I'm wondering about the relative security of some of the multiple-loop knots.
I just discovered the French bowline, which I like better than the bowline on a bight,
because the loop sizes can be adjusted without loosening the knot,
but I suspect that it is not quite as secure. How do those two compare to each other,
the triple bowline, and to the figure 8 variations (double, equalizing)?
Again, security is my primary point of curiosity.

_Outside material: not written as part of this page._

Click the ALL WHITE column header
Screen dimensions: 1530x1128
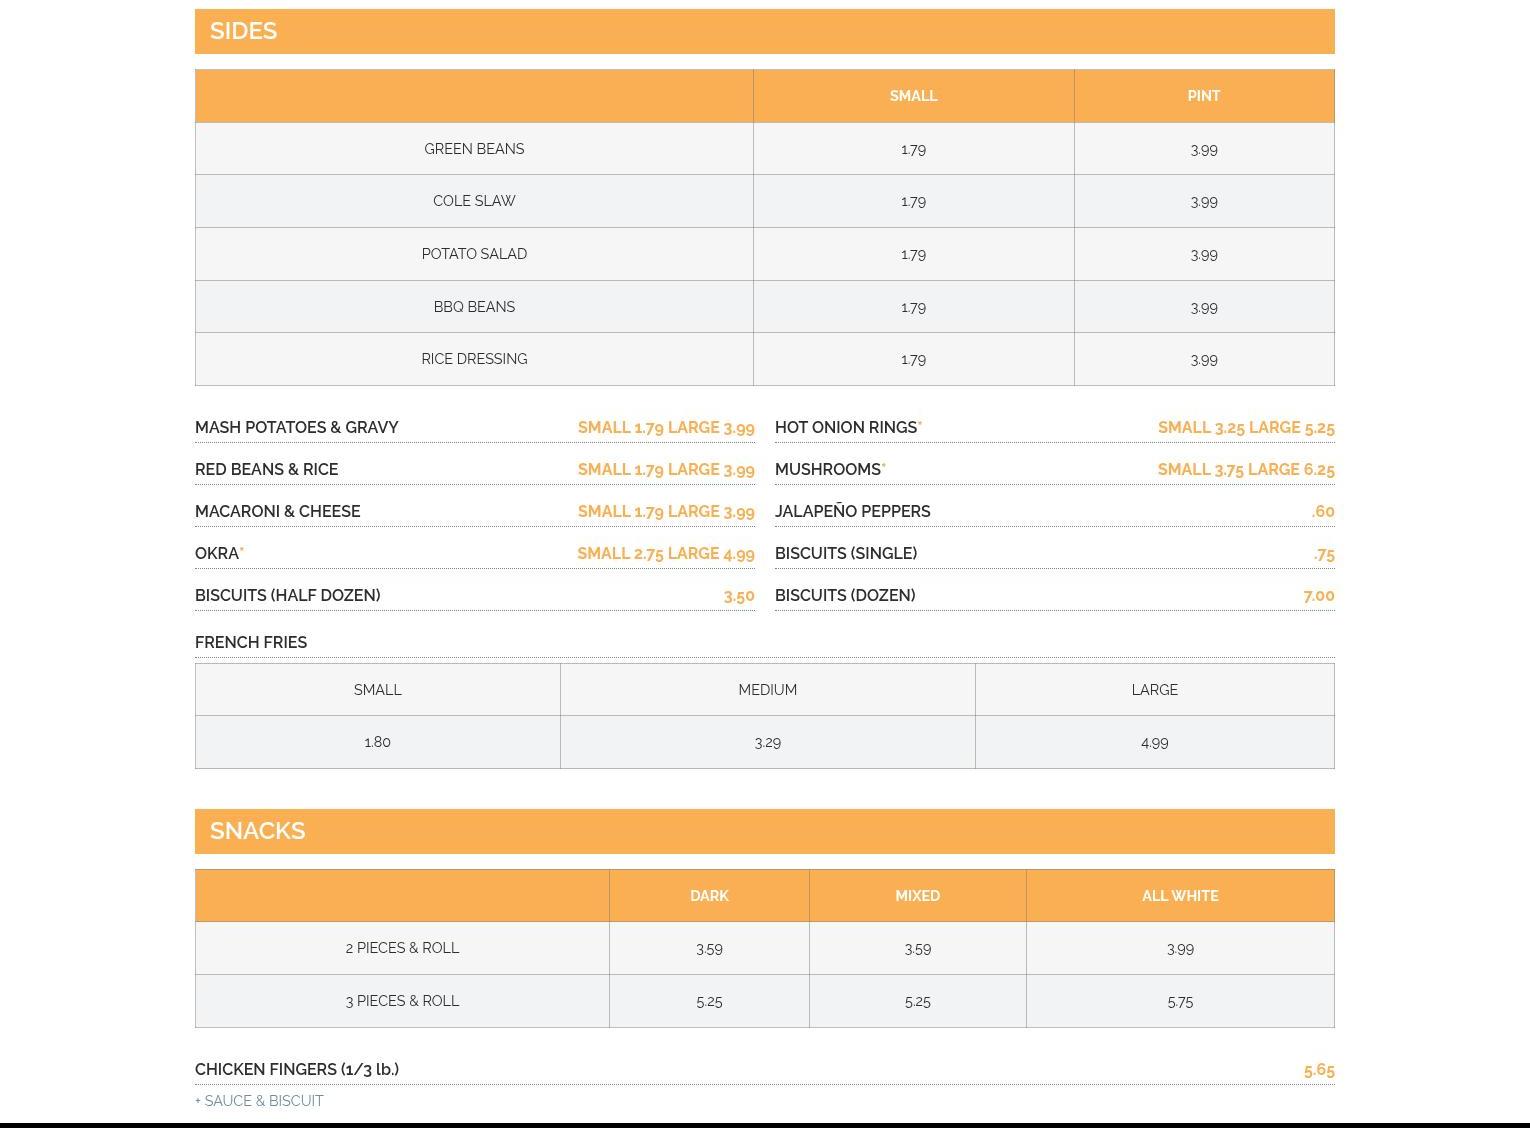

Let me slip in a quick & saner answer than the ping-pong
gamesmenship going on here so far.
1) What you need to test (or find assurances for, somehow) is the
knot tied in the material you expect to use (not the entire spectrum
--or just dispersed waypoints along it-- of knottable media!);
and
2) your rockclimbing concern for dbl.eyeknots is generally NOT
of slack-security (which a shake test checks) but preservation
of eye sizes when only one is loaded, other(s) slack --i.e., the
potential of *feed* of the unloaded eye through the knot.
Rockclimbers favor the
"bunny ears" fig.8 eye knot for having
less vulnerability of slippage in the case of an unloaded eye.
But there are many variations & other knots that might be
employed, which aren't (well) known.
Note that twin-eye knots might be employed, where the
duplicity isn't of the eyes --clipped qua one-- but of the
ends : each end being an independently secured anchor.